── PROVIDED DATA ──

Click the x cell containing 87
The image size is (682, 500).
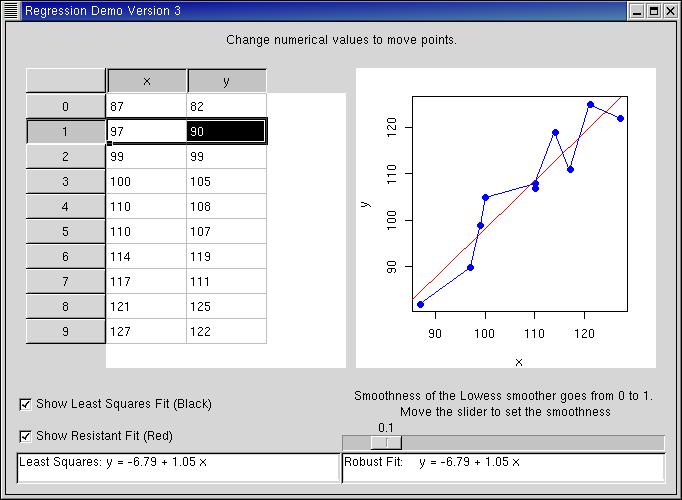pyautogui.click(x=146, y=107)
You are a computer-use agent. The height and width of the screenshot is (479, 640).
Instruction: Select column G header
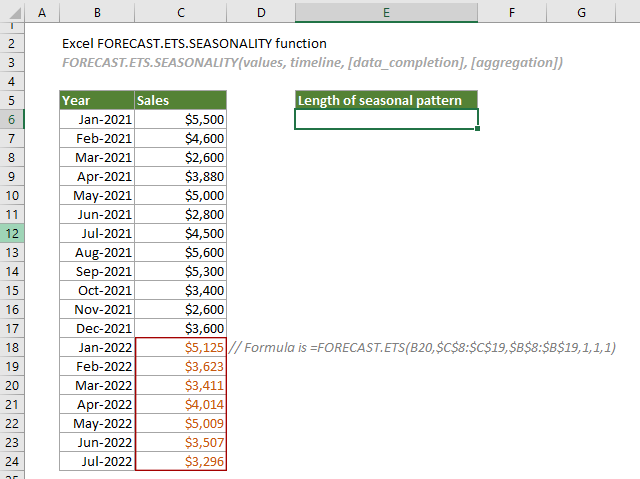tap(581, 13)
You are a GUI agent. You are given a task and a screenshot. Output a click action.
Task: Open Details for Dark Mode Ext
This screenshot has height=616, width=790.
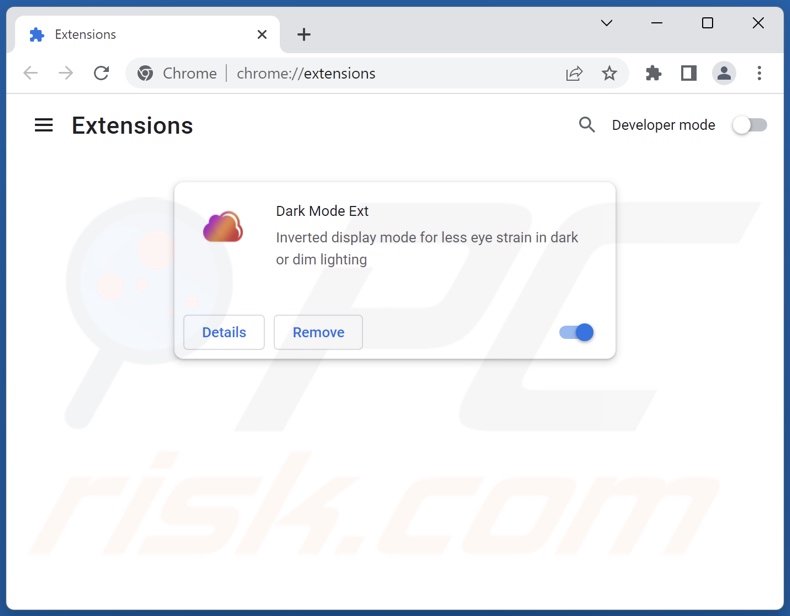[x=224, y=332]
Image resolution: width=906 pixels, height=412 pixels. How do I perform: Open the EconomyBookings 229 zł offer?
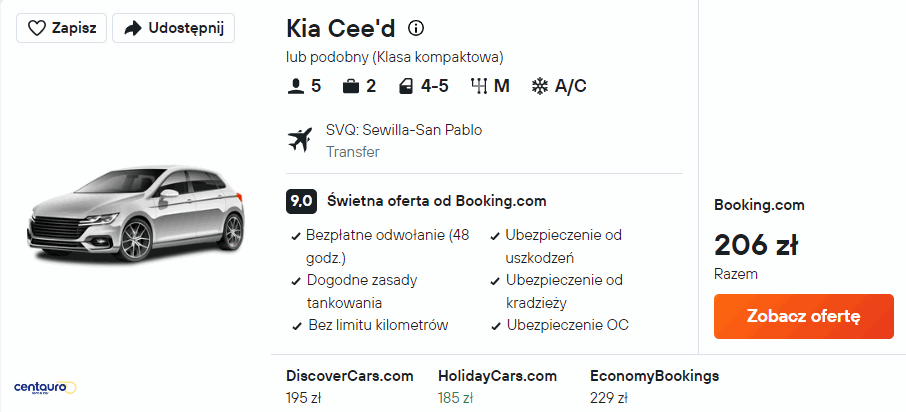point(654,387)
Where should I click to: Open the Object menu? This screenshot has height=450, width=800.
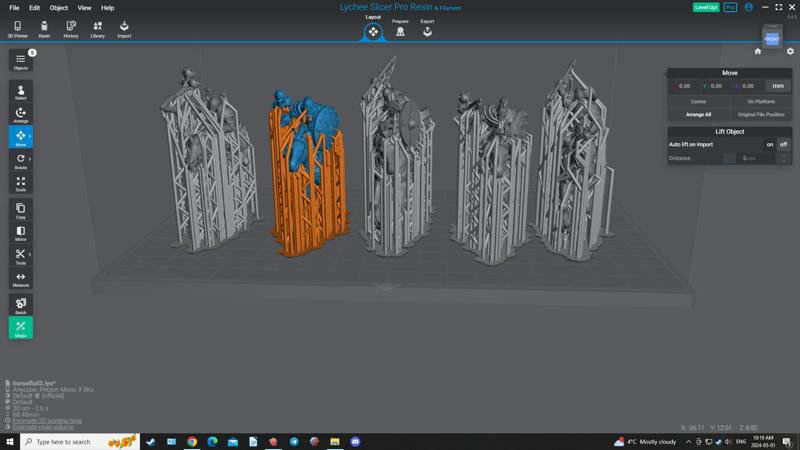[x=59, y=7]
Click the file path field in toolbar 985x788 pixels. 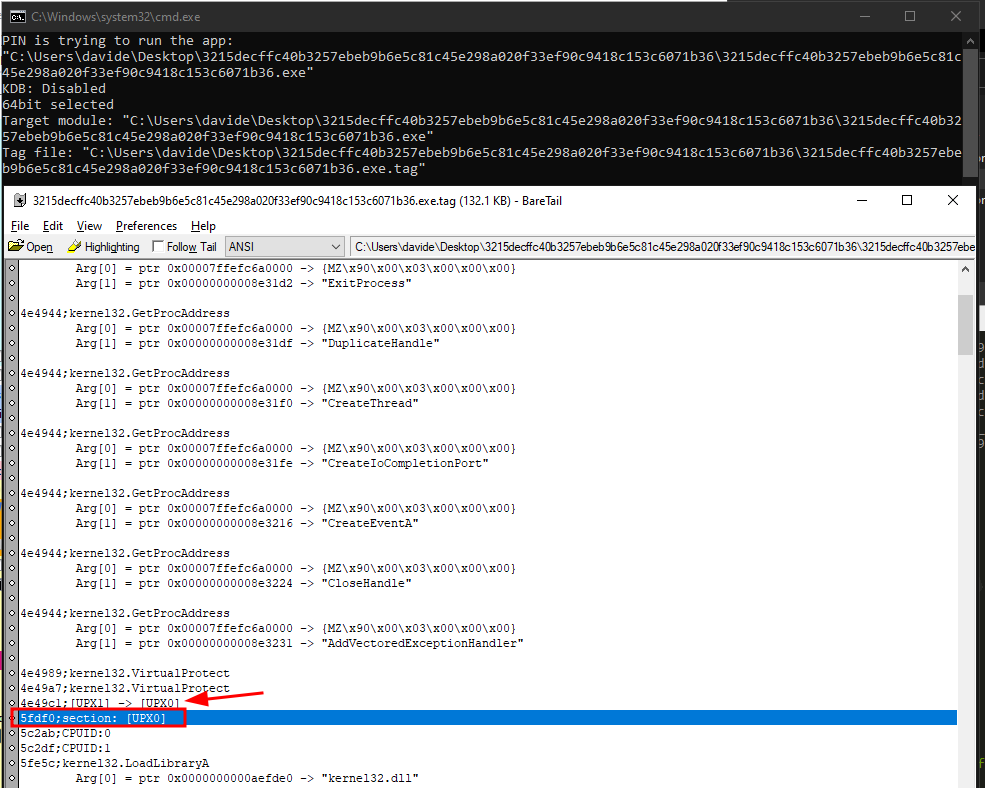pyautogui.click(x=660, y=247)
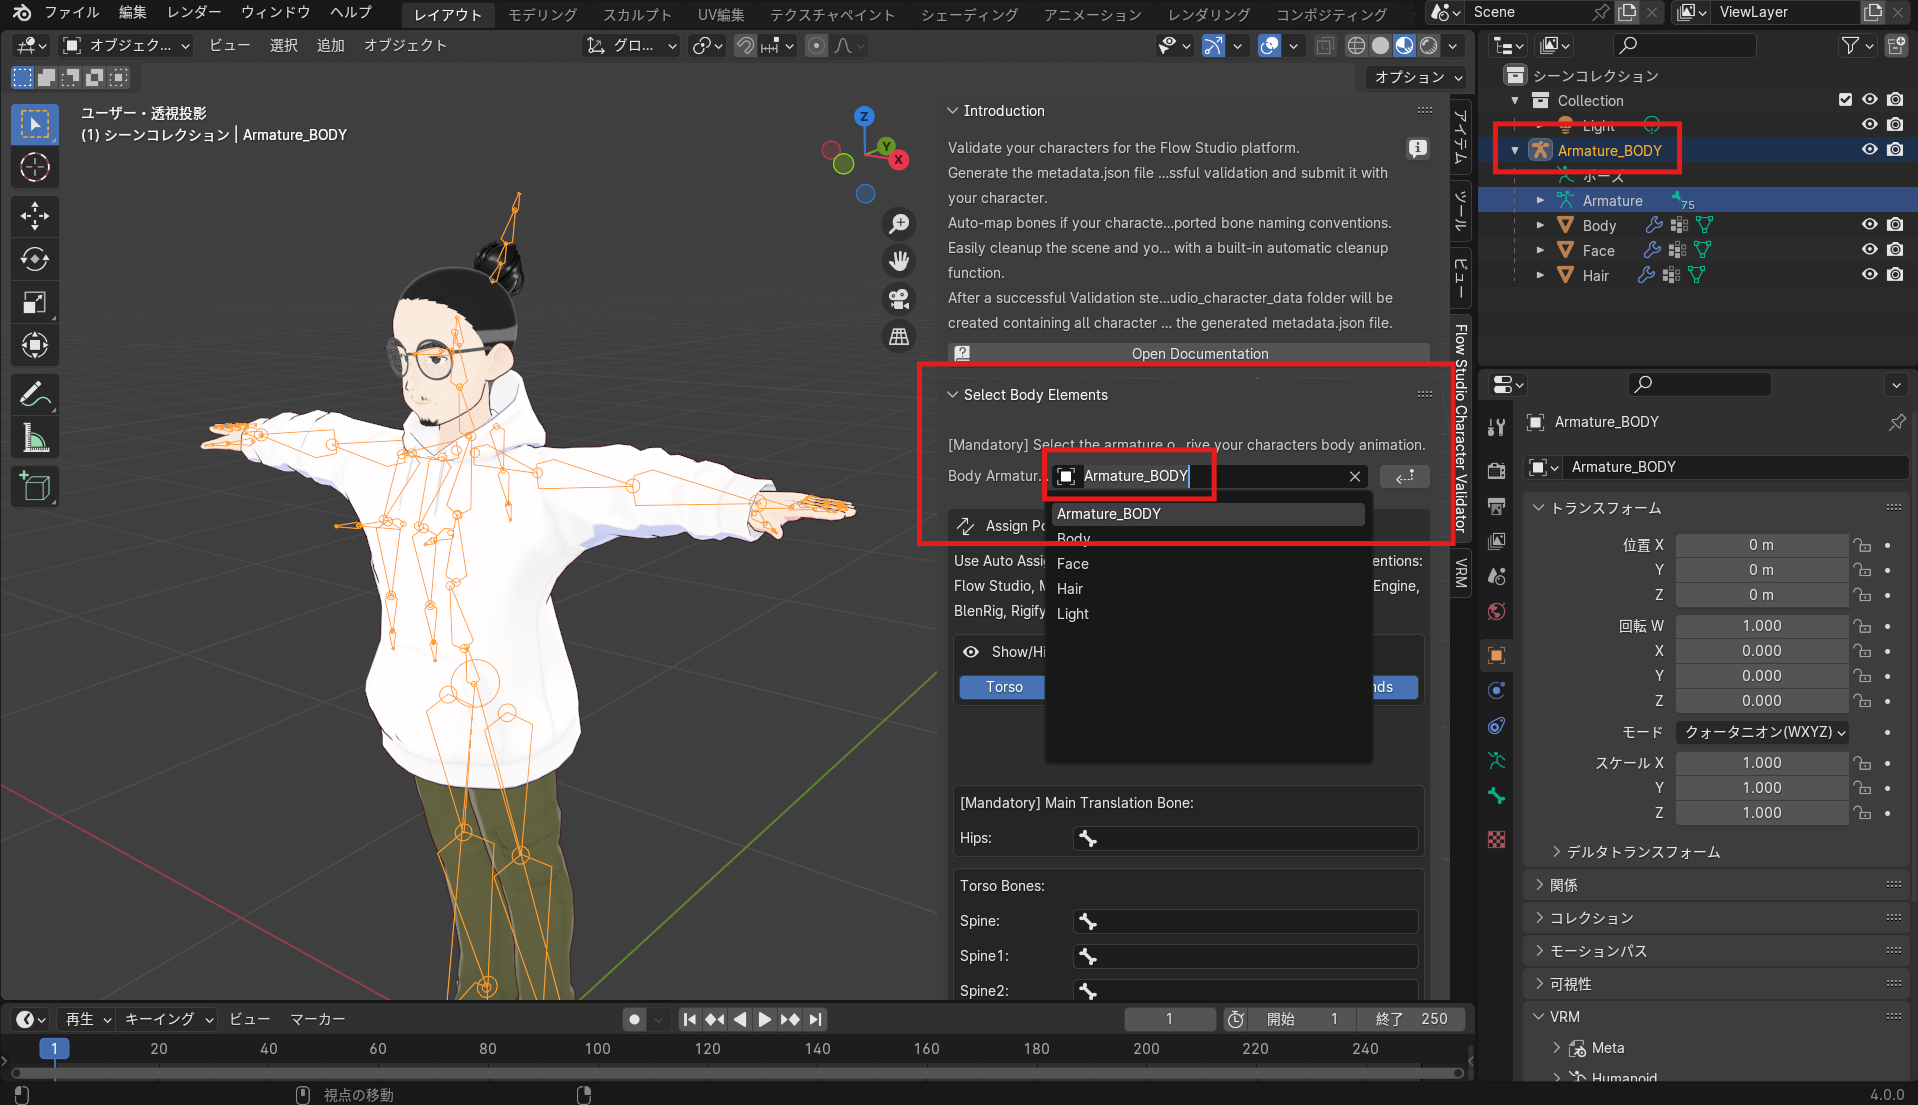1918x1105 pixels.
Task: Click frame 100 on the timeline ruler
Action: click(597, 1049)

───

*TASK INSTRUCTIONS*
Report every line of the data in which "agent" appears.

*TASK ANSWER*
You are a computer-use agent. The height and width of the screenshot is (479, 640).
You are a GUI agent. You are given a task and a screenshot. Output a click action.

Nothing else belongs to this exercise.